La lecture du Livre des Lamentations
(Sens du mot Eikha)




Commentaires par le Rav Yehoshua Ra'hamim Dufour basés sur les livres de nos Sages

Je dédie cette étude à l'apport lumineux du Rav Chalom Messas, zatsal

Afin que son attitude exemplaire de sagesse face aux bêtises et méchancetés humaines
nous éclaire chacun et nous évite les catastrophes, comme nous l'explique ce livre.

Le 9 Av est un jour terrible et de deuil pour tout le peuple juif (Etude, ici). Pour cela, chacun y lit le texte des Lamentations, Eikha (Il est ici, avec son commentaire, pour vous).

Mais, j'ai lu un commentaire de mon Rav, le Rav Chalom Messas, zatsal, dans lequel il attire l'attention sur le fait que 3 grands prophètes (Moise, Isaïe et Jérémie) ont employé ce mot de Eikha qui ouvre le livre des Lamentations. Je suis donc allé faire une étude approfondie de ce mot dans les diverses sources et commentaires et voici cette etude supplementaire sur Modia: un commentaire sur tous les enseignements du mot "Eikha" ("Hélas")... qui ouvre ce texte.

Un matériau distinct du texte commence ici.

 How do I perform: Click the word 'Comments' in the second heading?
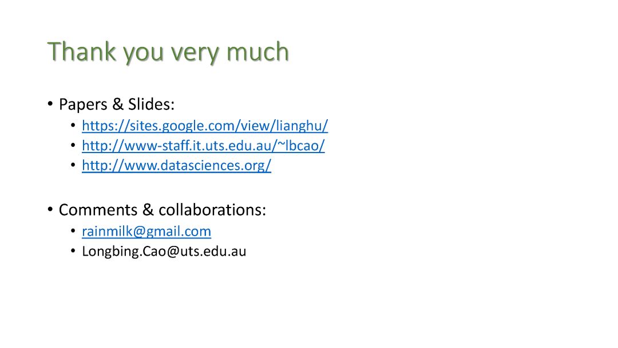click(98, 210)
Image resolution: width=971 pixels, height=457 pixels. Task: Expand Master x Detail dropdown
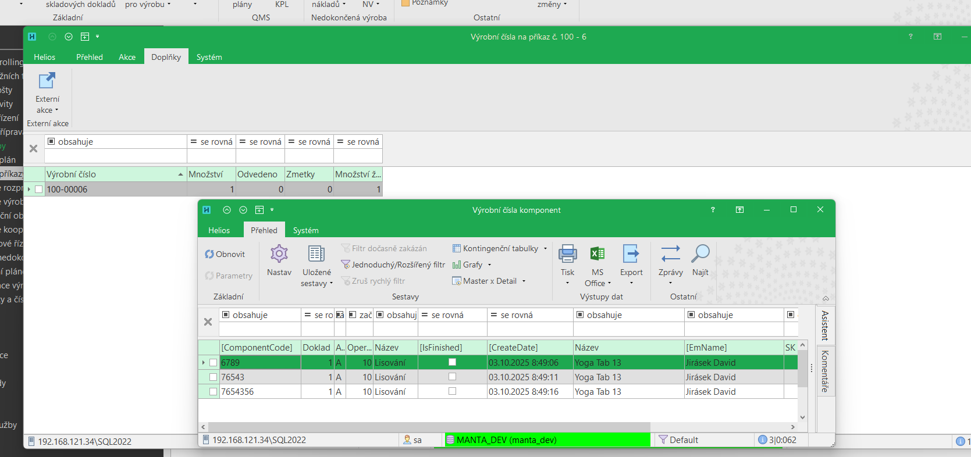(x=524, y=281)
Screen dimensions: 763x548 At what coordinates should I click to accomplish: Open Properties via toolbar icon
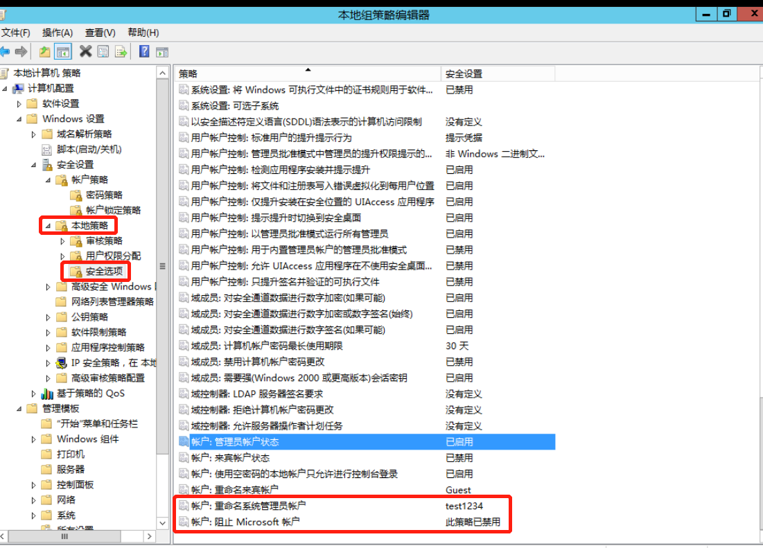pos(103,51)

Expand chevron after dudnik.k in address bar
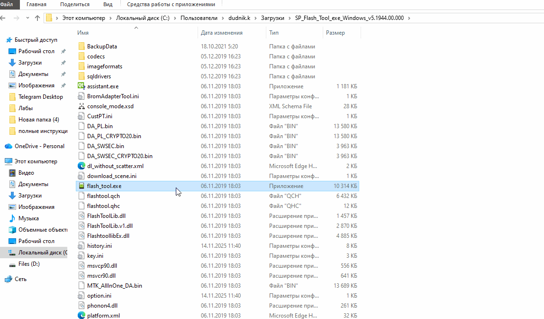(x=256, y=18)
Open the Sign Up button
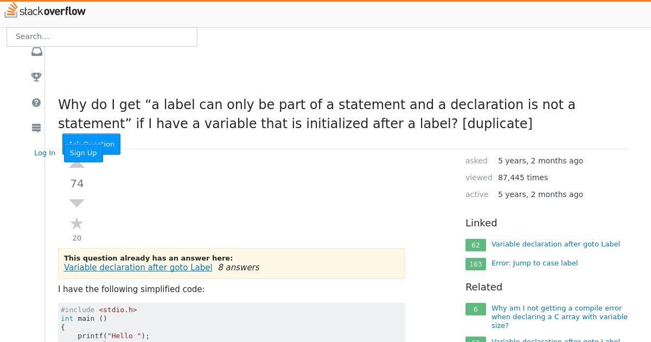 tap(84, 153)
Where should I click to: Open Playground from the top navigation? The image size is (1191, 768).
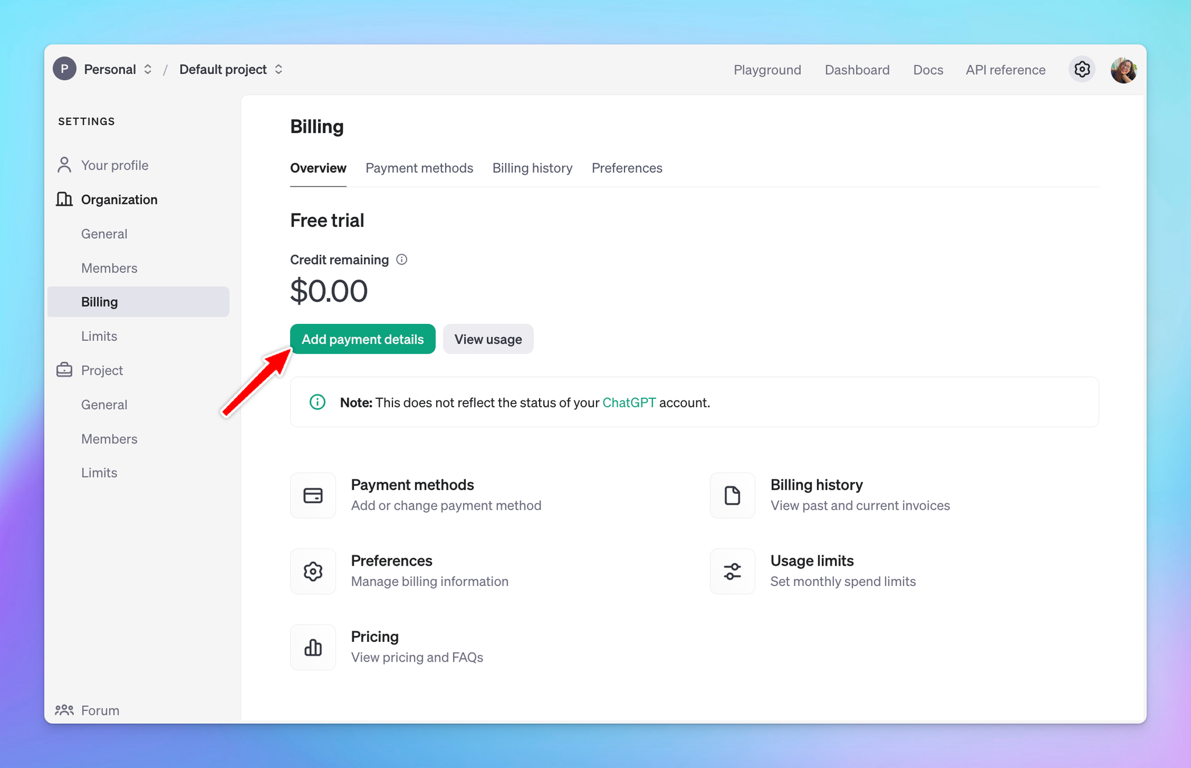click(767, 70)
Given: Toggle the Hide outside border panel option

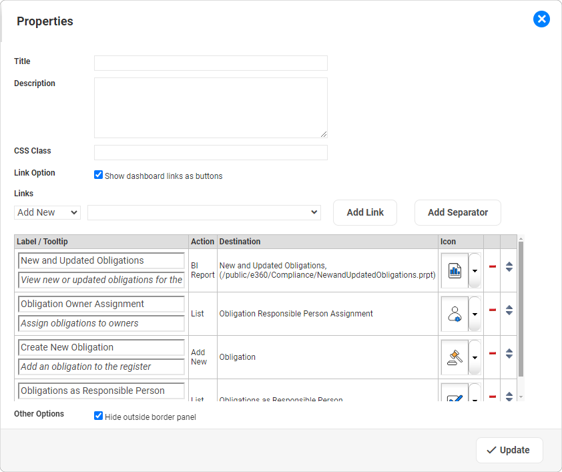Looking at the screenshot, I should click(x=98, y=415).
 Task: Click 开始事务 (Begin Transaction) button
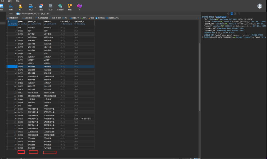pyautogui.click(x=27, y=18)
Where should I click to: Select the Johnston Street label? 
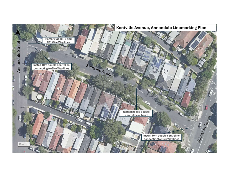point(204,129)
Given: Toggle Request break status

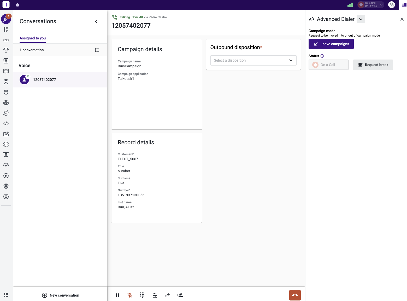Looking at the screenshot, I should tap(373, 65).
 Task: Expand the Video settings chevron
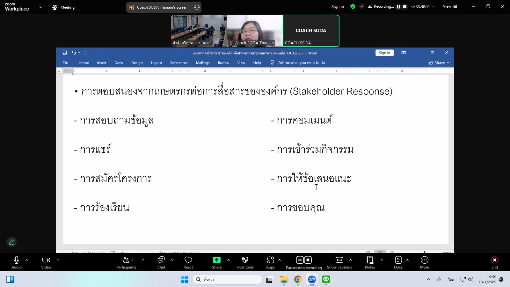(x=58, y=260)
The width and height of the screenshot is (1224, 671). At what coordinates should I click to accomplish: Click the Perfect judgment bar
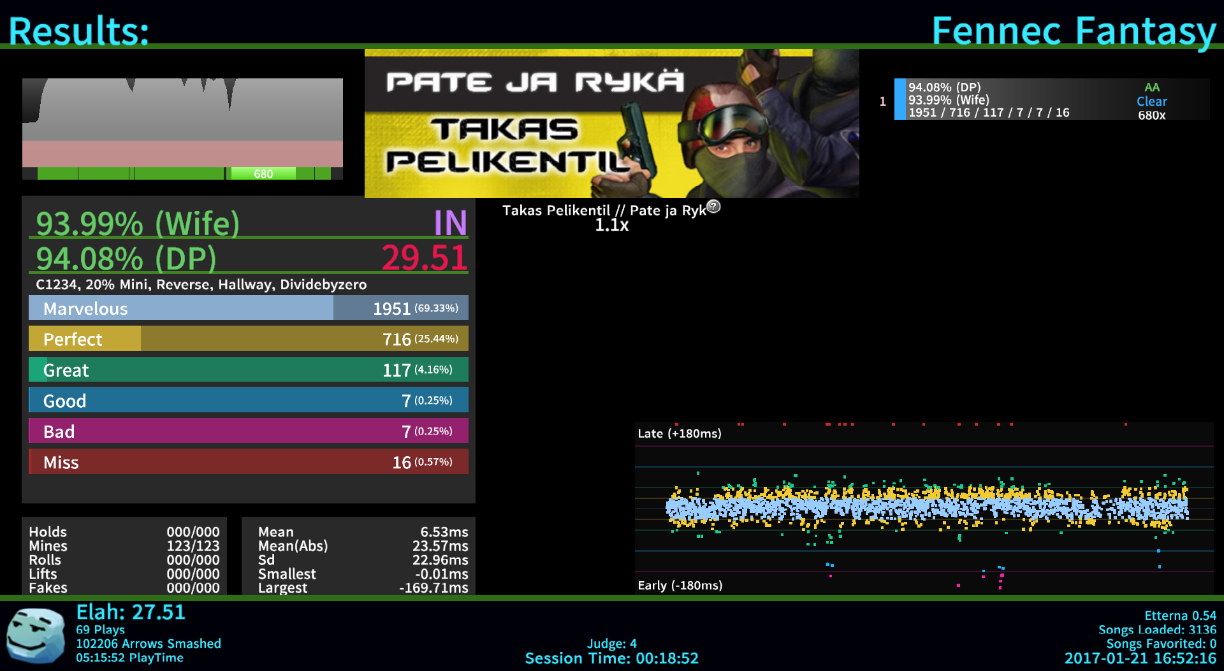tap(248, 339)
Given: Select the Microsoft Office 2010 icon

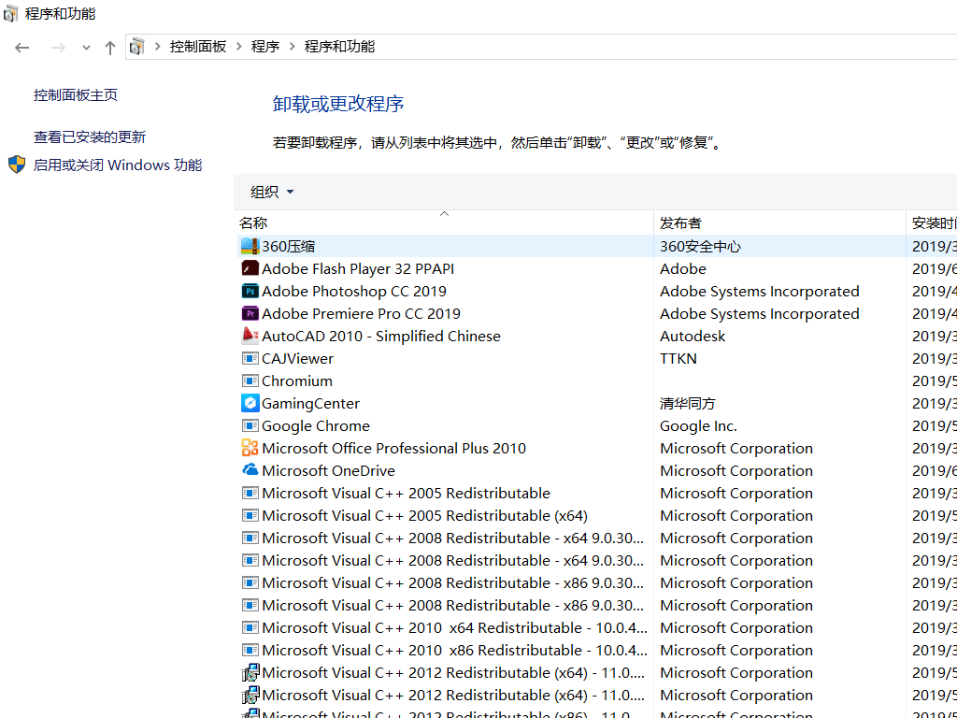Looking at the screenshot, I should pyautogui.click(x=250, y=448).
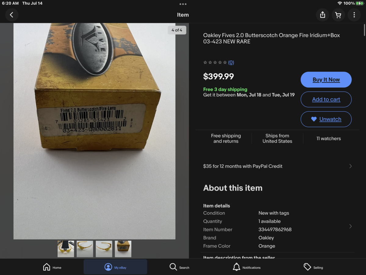Expand item details chevron arrow

pyautogui.click(x=350, y=226)
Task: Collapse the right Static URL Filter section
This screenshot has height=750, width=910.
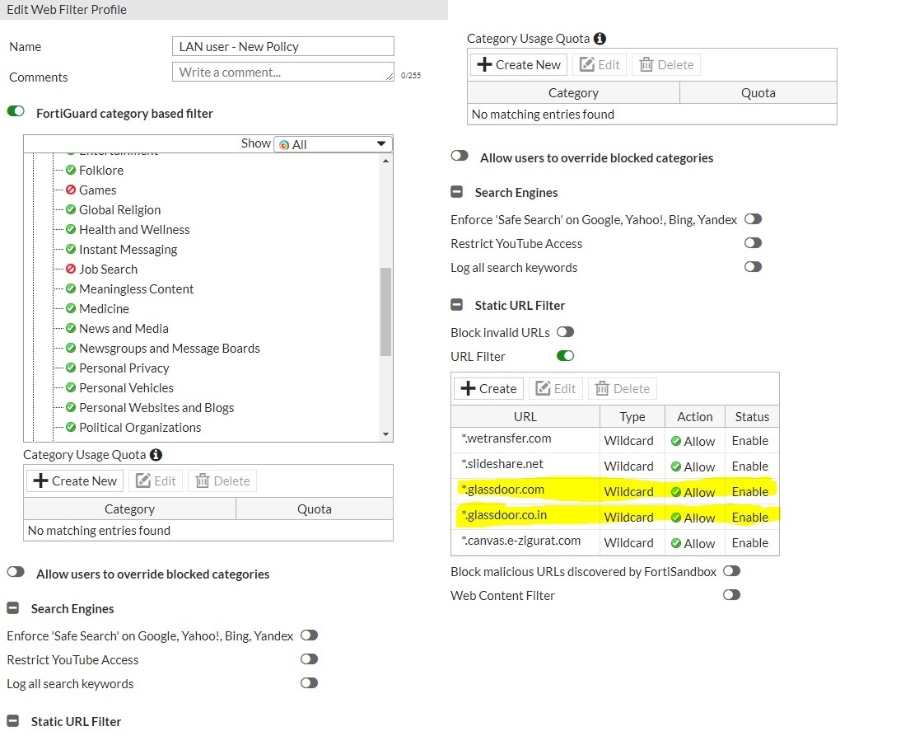Action: point(457,305)

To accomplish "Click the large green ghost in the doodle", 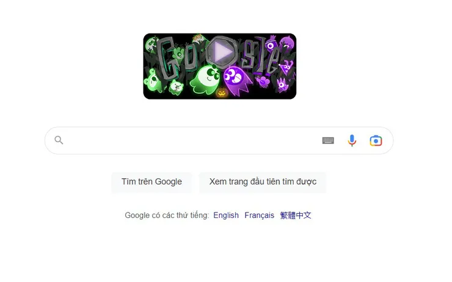I will [205, 79].
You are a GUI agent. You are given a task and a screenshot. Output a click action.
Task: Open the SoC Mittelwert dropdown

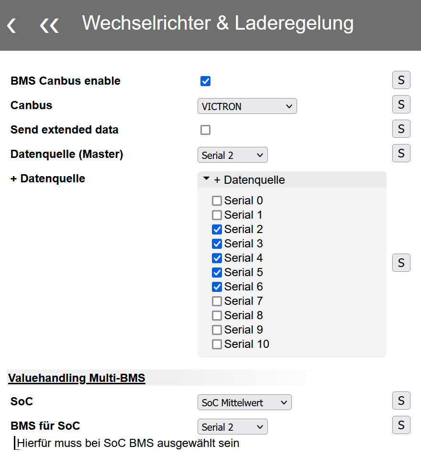(x=244, y=403)
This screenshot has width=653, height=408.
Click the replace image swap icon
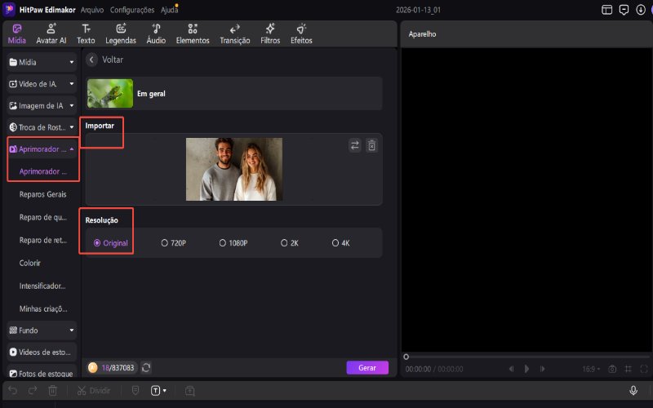pos(355,145)
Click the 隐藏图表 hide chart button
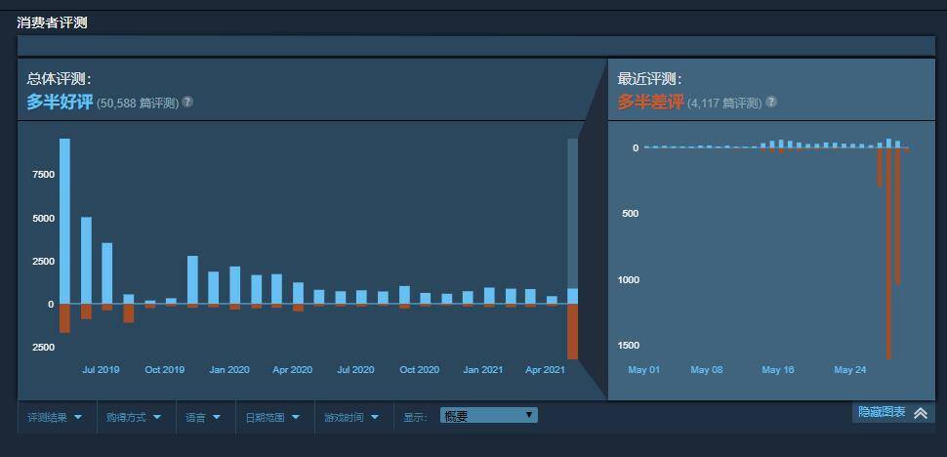The image size is (947, 457). 882,412
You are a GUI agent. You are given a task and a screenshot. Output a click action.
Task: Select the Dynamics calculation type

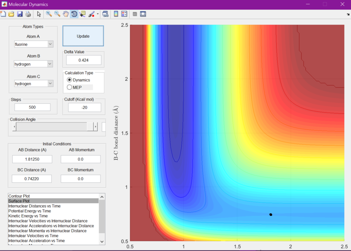tap(69, 80)
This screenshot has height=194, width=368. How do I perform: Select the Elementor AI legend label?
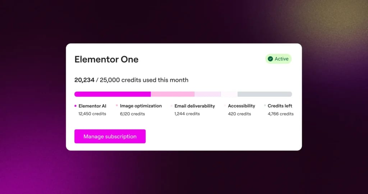click(92, 106)
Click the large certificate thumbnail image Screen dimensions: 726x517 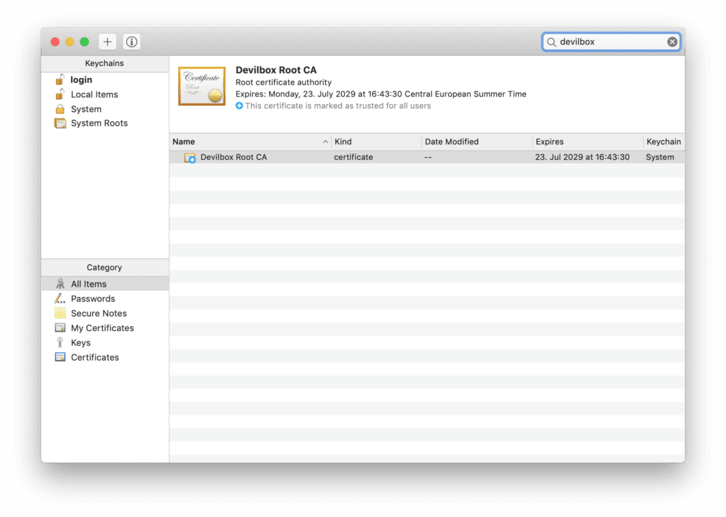click(202, 87)
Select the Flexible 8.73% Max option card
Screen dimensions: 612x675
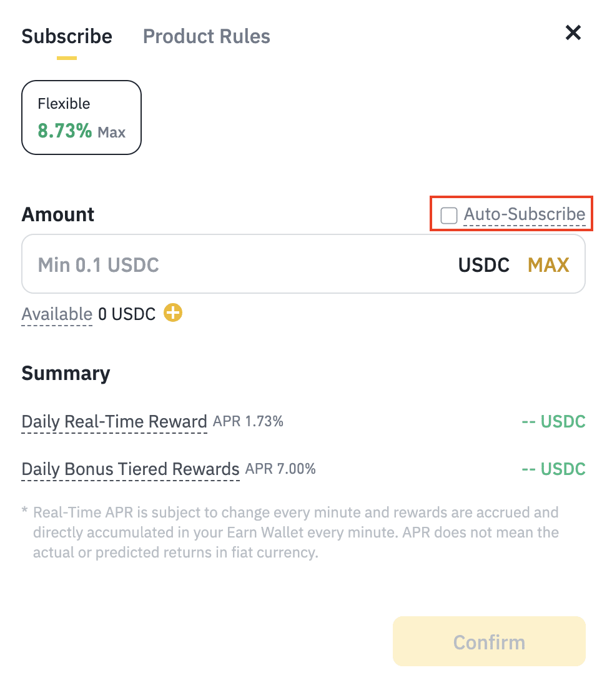(x=81, y=117)
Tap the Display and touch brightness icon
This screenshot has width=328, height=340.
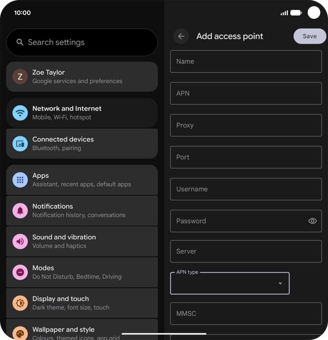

Voici les images, la traduction et le commentaire de toutes les fois où ce mot Eikha apparait dans tout le Tanakh (la Bible). C'est une étude unique. Méthode indispensable pour étudier la Torah. Je dois vous expliquer cette méthode qu'il est indispensable de comprendre avant de commencer.

Quand vous êtes avec des proches, un mot employé évoque immédiatement tout un passé. Il n'a pas du tout la même signification pour d'autres personnes présentes. Bien souvent, des jeunes mariés font, douloureusement, cette expérience: les mots les plus simples ne sont pas compris ou sont mal interprétés, malgré l'amour immense, simplement parce que les multiples contextes passés ne sont pas encore mis en commun. Cela crée des malentendus souvent douloureux. Et il faudra faire progressivement cette mise en commun, c'est ce que nous allons faire.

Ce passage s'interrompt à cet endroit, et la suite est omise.